7月に疎開先の兵庫県にいっていたが、6月に隅田川から死体が見つかったという知らせを受けて、(母と姉)、妹はいまだに行方不明です。
昭和20年は親戚をあちこち転々とした。(親と一緒に死んで呉れたらよかったのにとか言われた)
針のむしろに座っている様な辛い毎日だった。
戦争が終わった時から、人間の心が壊された、戦後の方がひどかった。
戦争孤児をかってに利用とする人達が出てくる。(クレームを付ける人がいなくて人身売買とか)
母が見つかった時に貯金通帳が見つかり、それで高校を卒業して、上京する。
布団をもって行かないと雇ってくれず、何もないので、住み込みで布団なしで行けるところを探して、場末の飲み屋、汚い仕事するところに安い賃金で働く事になる。
戦争孤児は差別されてしまうので、40年間孤児であることを隠していた。
49歳の時に、急病になり、(胆石が胆嚢に詰まる 一日遅れると生命がなかったかもしれないと言われた)七転八倒の苦しみを味わう。
手術して、それから人生観が変わって、母に報告しておかないと「母にささげる鎮魂記」という自分史を書いて、それを出版しました。
学童疎開研究する会に本を見た人から誘われて、孤児のことを知った。
「夜空のお星様」という子供向けの本を出したが、70人位の人に本を送って、必死になって孤児の人たちを探し、40人の人たちとコンタクトをとることができた。
アンケートを送ったが、自分のことをさらけ出すのが嫌という事で、物凄い拒絶反応だった。
何とか21人からはアンケートの解答があった。
戦争孤児の人数は12万3511人ですが、1948年に厚生省が占領軍に命令されて仕方なく調査したもので、公表していない。
1946年8月23日に第90回帝国議会で、餓死したり、戦争孤児はどうなっているか、国会議員が質問しているが、答弁は戦争孤児は3000人、1500人は親戚に預けられ、1500人は養護施設に保護されているという答弁だった。
2年8カ月後に調査したら12万3511人だった。
公表されず、それを遺族会が持っていて、それが出てきたのが戦後58年経っていて、やっと戦争孤児のことが取り上げられるようになった。

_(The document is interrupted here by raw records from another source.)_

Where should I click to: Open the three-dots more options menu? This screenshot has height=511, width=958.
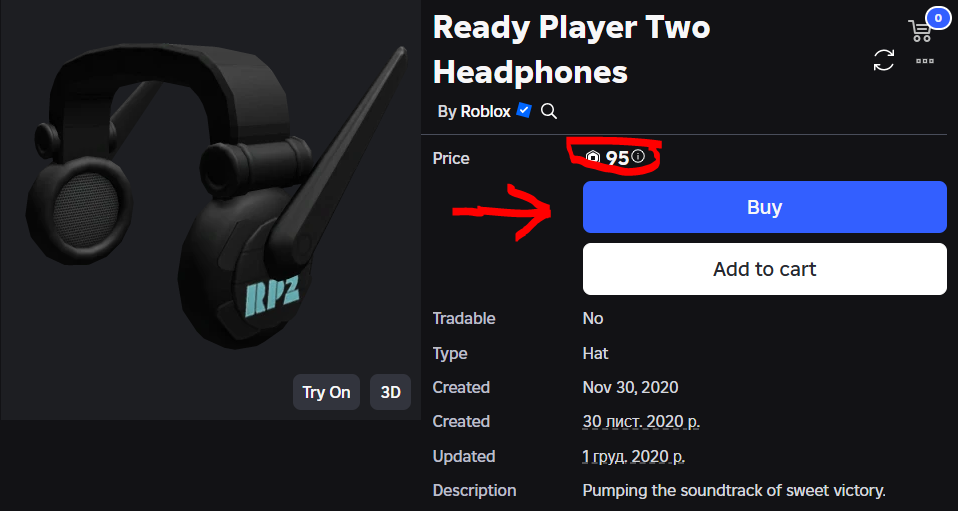click(x=925, y=61)
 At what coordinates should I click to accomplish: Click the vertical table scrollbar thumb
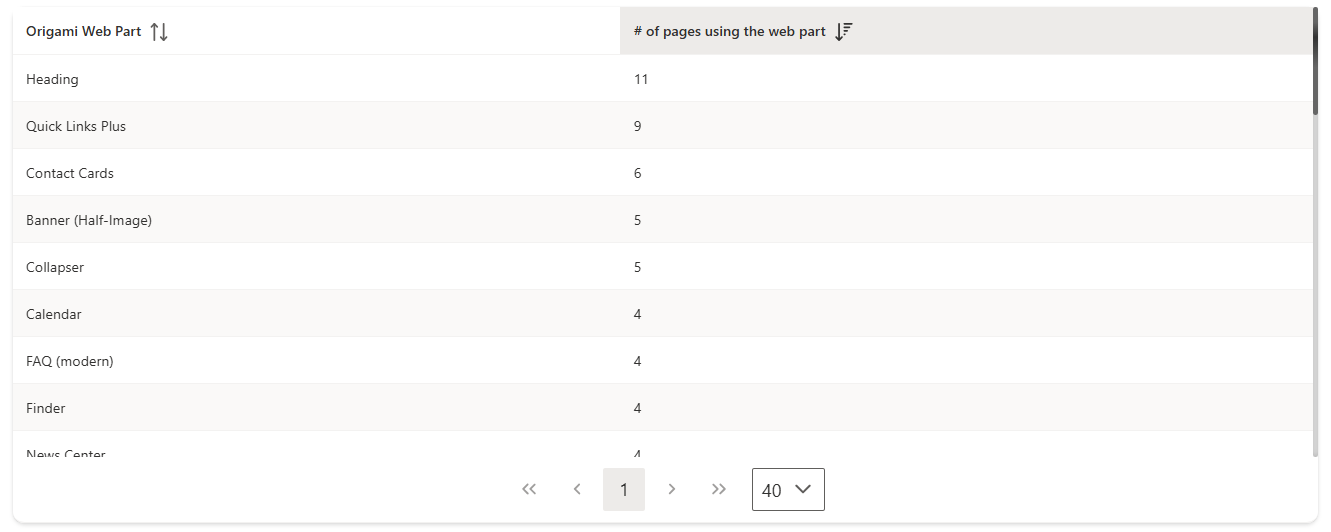pyautogui.click(x=1315, y=60)
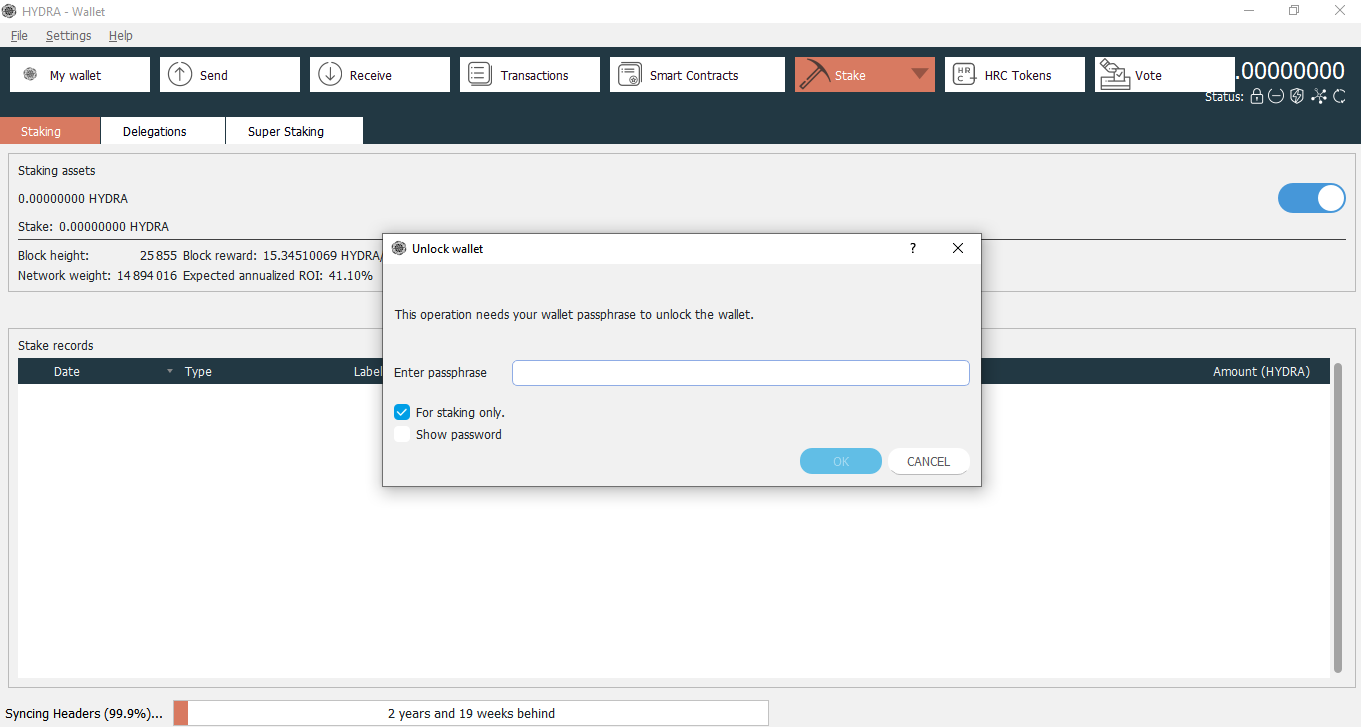Open the HRC Tokens section
This screenshot has width=1361, height=727.
point(1014,74)
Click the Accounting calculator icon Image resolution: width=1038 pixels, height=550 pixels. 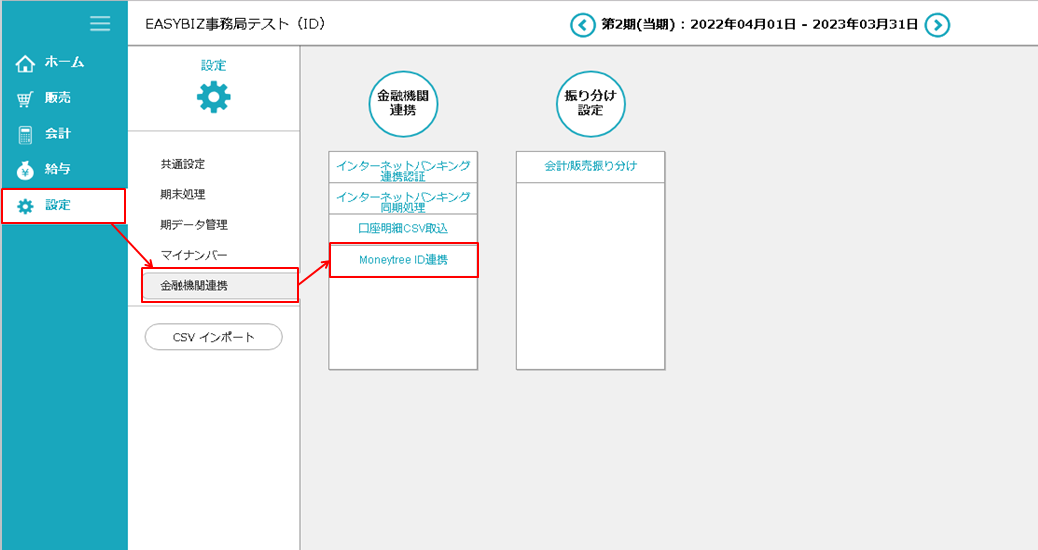(x=26, y=134)
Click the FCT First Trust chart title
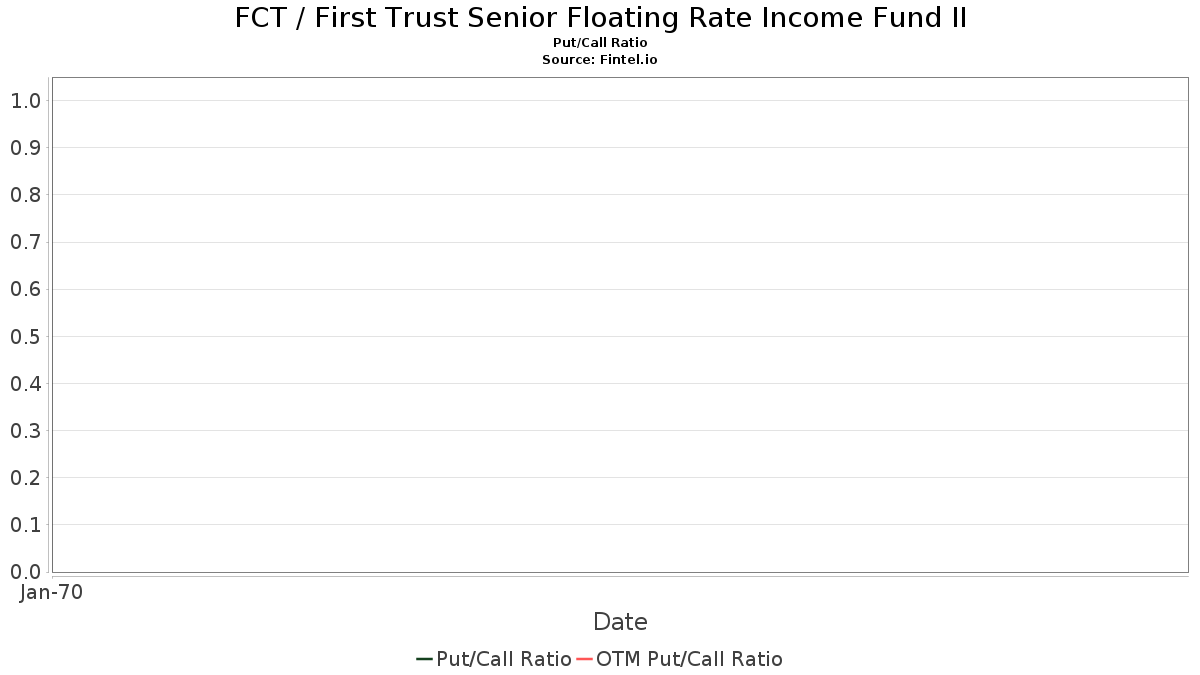The height and width of the screenshot is (675, 1200). [x=601, y=18]
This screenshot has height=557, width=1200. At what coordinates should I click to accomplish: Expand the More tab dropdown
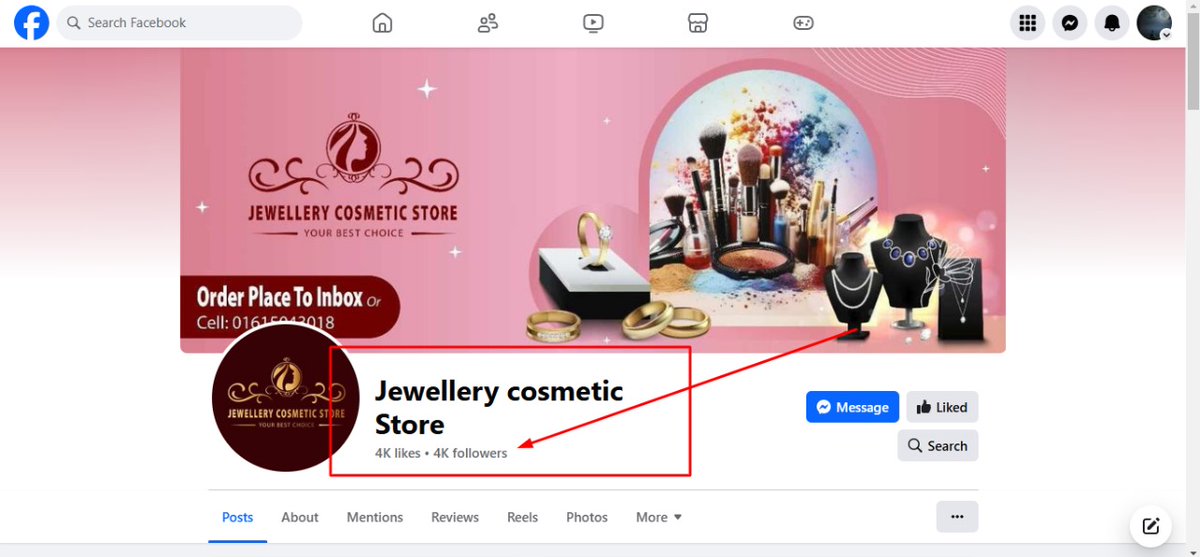(659, 517)
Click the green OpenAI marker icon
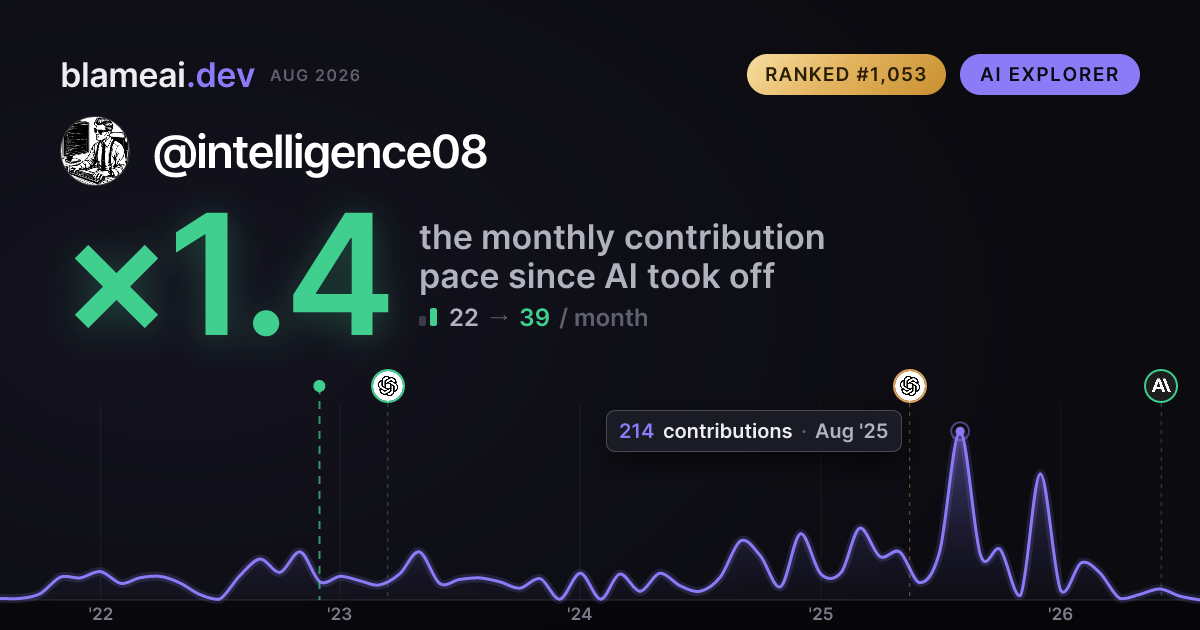The width and height of the screenshot is (1200, 630). (388, 385)
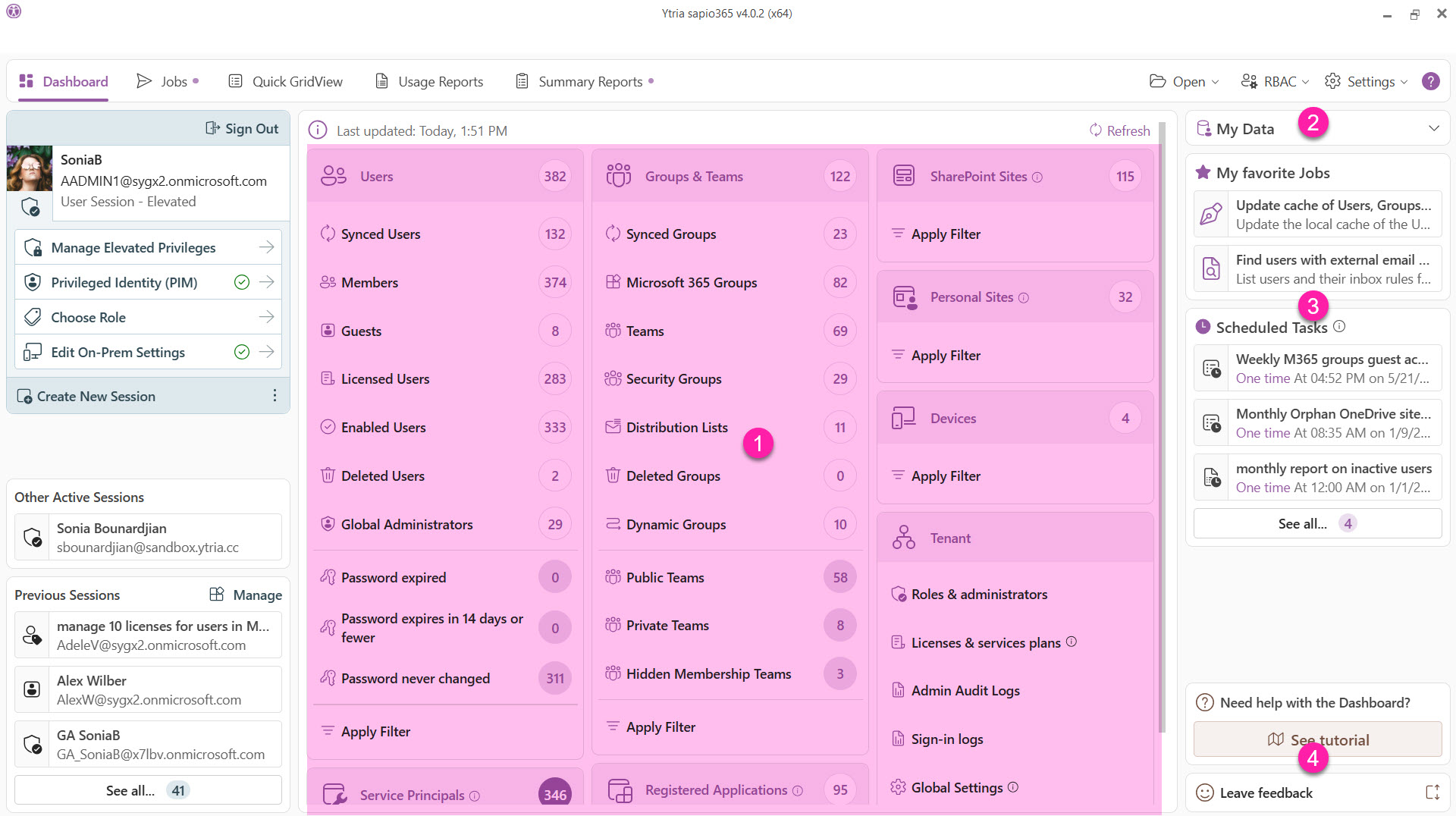Click the green check on Edit On-Prem Settings
This screenshot has height=816, width=1456.
pos(241,352)
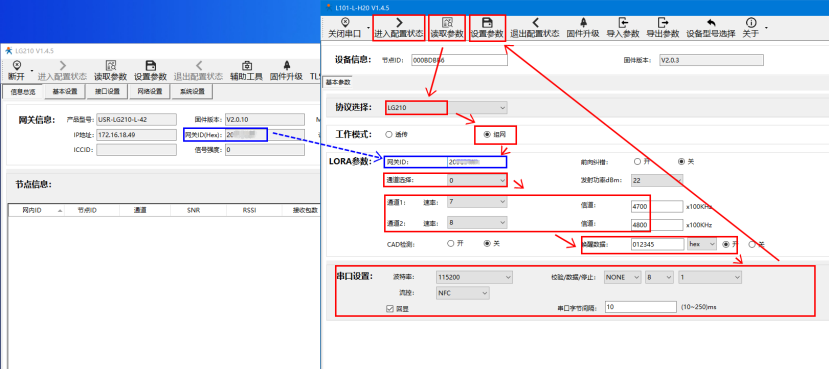Click the 串口字节间隔 input field
This screenshot has width=830, height=369.
[x=640, y=307]
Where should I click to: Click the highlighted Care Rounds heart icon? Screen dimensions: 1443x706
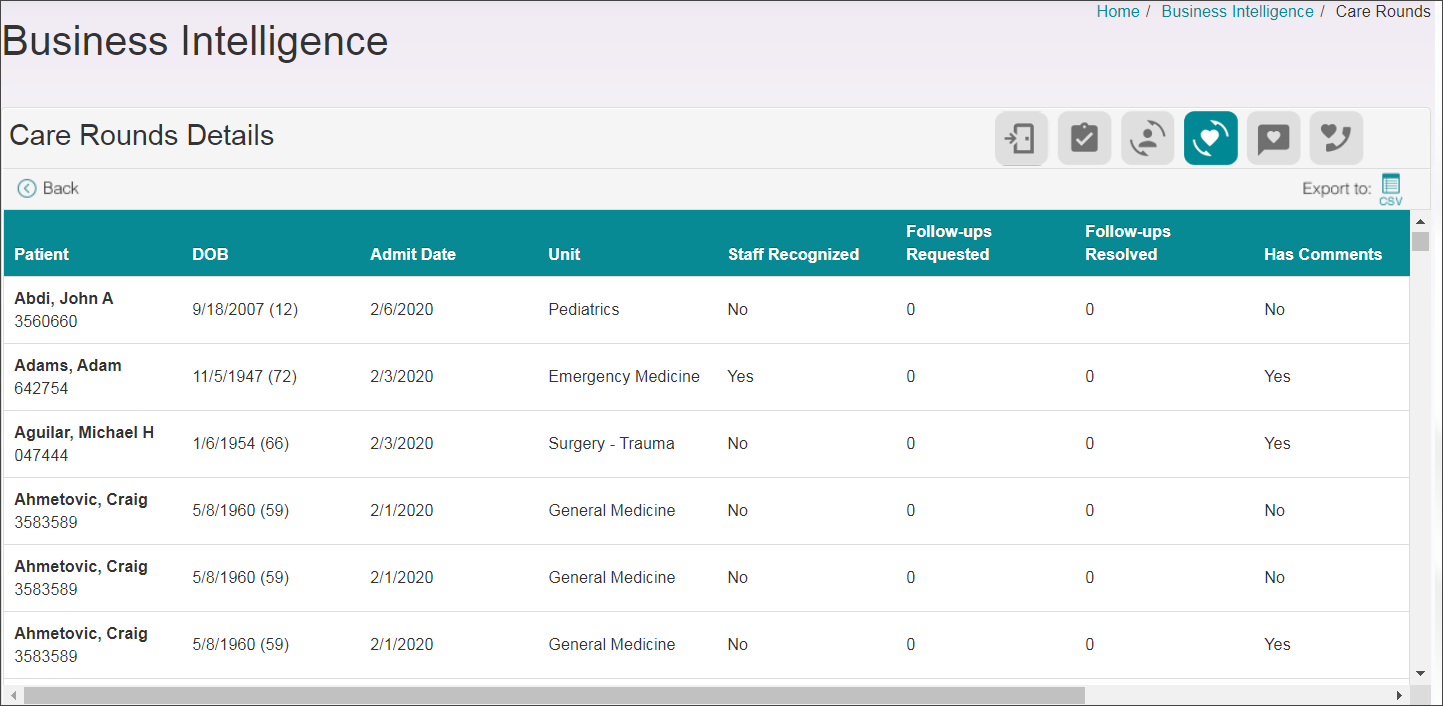point(1210,138)
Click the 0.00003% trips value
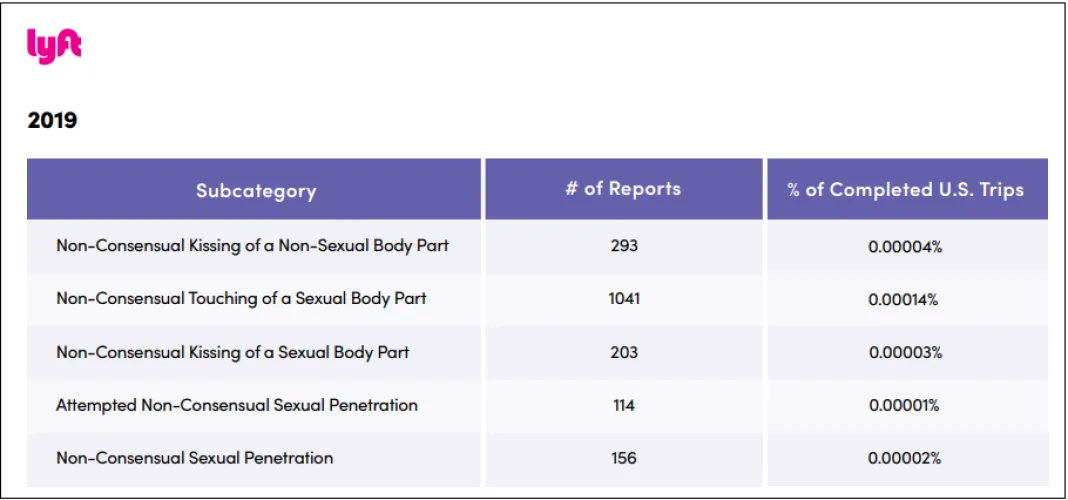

交通事故等で残された孤児は家、故郷もあり、近所の人は良くしてくれるし、事故金、生命保険金があるが、戦争孤児は親家族一家全滅は同じだが、家も、故郷も、希望も夢も全部戦争で奪われ
それが戦争孤児です。
だが国は隠してしまって、戦争孤児は自分で生きなければいけない、何の保証もない。
戦争孤児は自殺するか、親戚でつらい目にあっても我慢してそこに残るか、浮浪児になるかの選択しかない。
国からも捨てられ、世間からも捨てられて、馬鹿にされてきたのが戦争孤児です。
篤志家が私財をなげうって、施設を作ってくれる例もあるが、1割程度の救済となっている。
軍人には今まで総額53兆円の保証金が出ているが、戦争孤児たちには何の保証も無く、国に訴えても14回も廃案になって、法律が通らなかったので、裁判を起こした。
東京空襲の場合は戦争孤児はほとんどの人が遺体が見つかっていない。
遺骨が出てきても判らないため引き取り手が無いので、空襲の犠牲者の慰霊碑、供養塔を作ってもらいたいと思っている。
「終わりなき悲しみ」本を出版 戦争孤児と震災被害者の類似性をテーマにしている。
東日本大震災の津波の後を、TVで一瞬見た時に空襲だと錯覚を起こしました。
過去、現在、未来が繋がっているので、だから今の人たちは過去を学んで、未来のことを決定するのは今の人達なので、未来の子供達を守るのは今の人たちだから同じ歴史を繰り返さないでほしい。